Out of Memory Even When Attempting To Train on Small Batch of Large Dataset


#1

I’m attempting to use Lesson 4 principles on an old (2012) Kaggle competition. Specifically, I’m training a model to determine whether or not a user would have clicked on a given ad. The training file has over 140million rows, and I’m able to load all of them into a data-frame. However, I run out of memory when attempting to run learning rate finder (i.e., data loads fine in regular memory, but too much for GPU)

So I loaded only 10 million rows at once and was able to go through training end-end. Thinking batches of 10m rows at a time would be a safe bet for training my model, I loaded 20 million rows at once and attempted to train the model on the first 10m rows. However, I get an out of memory error (I also tried adjusting the batch down to only 1million rows, but still get an out of memory error). It’s as if the model attempts to load all 20m rows into the GPU’s memory anyway, instead of only the selected rows that I pass into it.

Would greatly appreciate any help (notebook attached).

Thank you

kddCup2012.pdf (56.9 KB)


#2

Couple of things - first, the dataload with all 350 embeddings is going to be much wider than the original dataframe. Second, you likely have more system memory than gpu memory.
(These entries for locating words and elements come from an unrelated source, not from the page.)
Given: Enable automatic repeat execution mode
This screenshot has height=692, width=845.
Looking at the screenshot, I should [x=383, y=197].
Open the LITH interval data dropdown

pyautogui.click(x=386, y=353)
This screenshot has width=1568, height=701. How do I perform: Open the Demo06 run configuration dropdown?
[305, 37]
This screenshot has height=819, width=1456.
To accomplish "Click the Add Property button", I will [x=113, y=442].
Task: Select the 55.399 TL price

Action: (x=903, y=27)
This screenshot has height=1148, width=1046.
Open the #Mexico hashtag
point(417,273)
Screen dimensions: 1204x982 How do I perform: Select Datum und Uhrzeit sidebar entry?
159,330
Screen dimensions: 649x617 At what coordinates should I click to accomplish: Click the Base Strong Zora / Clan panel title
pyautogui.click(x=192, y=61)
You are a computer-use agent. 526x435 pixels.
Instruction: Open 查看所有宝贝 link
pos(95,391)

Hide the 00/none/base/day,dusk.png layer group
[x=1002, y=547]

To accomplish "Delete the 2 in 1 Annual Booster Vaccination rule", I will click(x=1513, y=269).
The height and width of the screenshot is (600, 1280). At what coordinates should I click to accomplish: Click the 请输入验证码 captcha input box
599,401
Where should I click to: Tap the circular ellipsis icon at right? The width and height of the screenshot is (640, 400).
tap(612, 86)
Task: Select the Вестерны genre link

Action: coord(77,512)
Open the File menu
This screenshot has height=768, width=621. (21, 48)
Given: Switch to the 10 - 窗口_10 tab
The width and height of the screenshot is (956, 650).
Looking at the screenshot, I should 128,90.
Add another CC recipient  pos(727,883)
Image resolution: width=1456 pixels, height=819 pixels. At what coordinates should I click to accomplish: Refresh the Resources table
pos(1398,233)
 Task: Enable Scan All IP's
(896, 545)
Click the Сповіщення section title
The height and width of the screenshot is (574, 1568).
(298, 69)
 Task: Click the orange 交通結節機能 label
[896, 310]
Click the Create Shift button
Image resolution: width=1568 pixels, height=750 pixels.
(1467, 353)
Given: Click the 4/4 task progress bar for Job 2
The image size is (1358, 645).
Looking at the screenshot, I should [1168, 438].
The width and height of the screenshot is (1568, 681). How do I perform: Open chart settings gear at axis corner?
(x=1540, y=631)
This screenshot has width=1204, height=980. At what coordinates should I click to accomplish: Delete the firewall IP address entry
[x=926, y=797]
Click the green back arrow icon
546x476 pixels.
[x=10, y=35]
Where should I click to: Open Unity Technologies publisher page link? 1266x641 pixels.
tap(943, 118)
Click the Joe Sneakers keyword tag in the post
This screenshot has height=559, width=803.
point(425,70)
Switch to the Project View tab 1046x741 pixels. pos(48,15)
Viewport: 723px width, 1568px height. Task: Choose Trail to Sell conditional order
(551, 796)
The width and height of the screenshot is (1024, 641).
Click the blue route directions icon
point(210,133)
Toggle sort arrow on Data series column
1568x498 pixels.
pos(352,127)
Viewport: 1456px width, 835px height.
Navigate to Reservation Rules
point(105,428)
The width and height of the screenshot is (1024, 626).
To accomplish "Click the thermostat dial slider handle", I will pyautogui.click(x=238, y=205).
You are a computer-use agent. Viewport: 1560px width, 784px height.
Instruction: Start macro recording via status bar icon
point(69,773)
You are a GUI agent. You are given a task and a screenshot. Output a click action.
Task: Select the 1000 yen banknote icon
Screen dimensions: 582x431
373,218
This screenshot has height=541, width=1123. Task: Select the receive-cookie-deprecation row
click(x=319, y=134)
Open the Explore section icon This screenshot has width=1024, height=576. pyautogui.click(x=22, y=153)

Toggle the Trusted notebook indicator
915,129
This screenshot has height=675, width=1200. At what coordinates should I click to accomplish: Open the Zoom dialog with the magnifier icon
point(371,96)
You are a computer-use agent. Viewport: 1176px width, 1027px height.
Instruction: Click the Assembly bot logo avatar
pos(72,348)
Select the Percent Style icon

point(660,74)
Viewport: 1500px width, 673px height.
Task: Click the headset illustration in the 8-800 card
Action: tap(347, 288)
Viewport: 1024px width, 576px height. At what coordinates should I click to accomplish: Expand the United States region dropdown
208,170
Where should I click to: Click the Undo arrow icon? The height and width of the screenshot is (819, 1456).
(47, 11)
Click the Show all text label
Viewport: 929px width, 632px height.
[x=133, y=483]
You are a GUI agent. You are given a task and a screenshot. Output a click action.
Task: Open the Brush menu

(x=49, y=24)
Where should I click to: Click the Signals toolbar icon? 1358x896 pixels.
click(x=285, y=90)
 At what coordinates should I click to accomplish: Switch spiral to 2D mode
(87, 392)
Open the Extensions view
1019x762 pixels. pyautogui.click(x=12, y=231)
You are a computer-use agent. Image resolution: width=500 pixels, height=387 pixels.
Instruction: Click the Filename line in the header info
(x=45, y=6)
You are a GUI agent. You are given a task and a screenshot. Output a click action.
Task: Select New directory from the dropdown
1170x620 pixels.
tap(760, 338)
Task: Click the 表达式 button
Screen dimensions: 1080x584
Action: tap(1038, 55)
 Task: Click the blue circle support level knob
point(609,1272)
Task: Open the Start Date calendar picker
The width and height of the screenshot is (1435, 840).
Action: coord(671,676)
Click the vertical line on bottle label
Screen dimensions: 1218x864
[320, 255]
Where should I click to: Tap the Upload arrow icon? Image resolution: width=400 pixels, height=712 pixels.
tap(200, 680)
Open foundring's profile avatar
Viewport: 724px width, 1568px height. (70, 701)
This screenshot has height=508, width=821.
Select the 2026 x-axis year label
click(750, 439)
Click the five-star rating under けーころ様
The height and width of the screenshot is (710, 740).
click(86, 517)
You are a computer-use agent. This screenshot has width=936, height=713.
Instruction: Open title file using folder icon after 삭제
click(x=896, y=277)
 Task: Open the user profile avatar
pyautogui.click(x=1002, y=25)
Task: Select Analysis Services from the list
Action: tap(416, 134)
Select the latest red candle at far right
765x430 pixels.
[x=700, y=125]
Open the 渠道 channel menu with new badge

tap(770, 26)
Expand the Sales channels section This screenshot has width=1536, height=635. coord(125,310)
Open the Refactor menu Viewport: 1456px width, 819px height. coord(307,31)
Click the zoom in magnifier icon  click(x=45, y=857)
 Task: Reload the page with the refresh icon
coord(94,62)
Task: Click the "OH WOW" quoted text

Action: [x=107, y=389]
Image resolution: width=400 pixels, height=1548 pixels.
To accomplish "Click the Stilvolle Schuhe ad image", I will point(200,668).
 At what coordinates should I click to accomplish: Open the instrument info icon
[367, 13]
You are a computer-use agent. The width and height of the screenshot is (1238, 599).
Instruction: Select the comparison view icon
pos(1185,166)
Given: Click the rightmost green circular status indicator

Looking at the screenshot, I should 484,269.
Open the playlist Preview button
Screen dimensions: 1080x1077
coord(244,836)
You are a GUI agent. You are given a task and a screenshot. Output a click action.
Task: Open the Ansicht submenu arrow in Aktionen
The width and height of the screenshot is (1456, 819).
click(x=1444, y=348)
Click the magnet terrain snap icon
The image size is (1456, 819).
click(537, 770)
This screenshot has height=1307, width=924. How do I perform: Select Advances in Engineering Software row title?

I’ve built a structured model about twice as wide as yours, but I have been running batch size of 2048. I think 10 million rows x 350 columns is expecting a lot from your gpu.


#3

That’s not the issue, I’m able to run the model on 10million rows with 354 embeddings (see my 2nd attached notebook in this comment where I successfully load and train 10million rows).

Batch size isn’t the issue here either (4096 consumes ~7gb of GPU RAM)

The issue is when I load 20million rows but attempt to train only on the first 10million. Logically the GPU should have the same workload as if I loaded 10million rows and trained on all 10million, no? And if that’s the case, why am I getting an out of memory error?

kddCup2012_Load10millionRows.pdf (111.8 KB)


#4

Oh, OK. I read ‘adjusting the batch down to only 1million rows’ and jumped to the wrong interpretation of batch.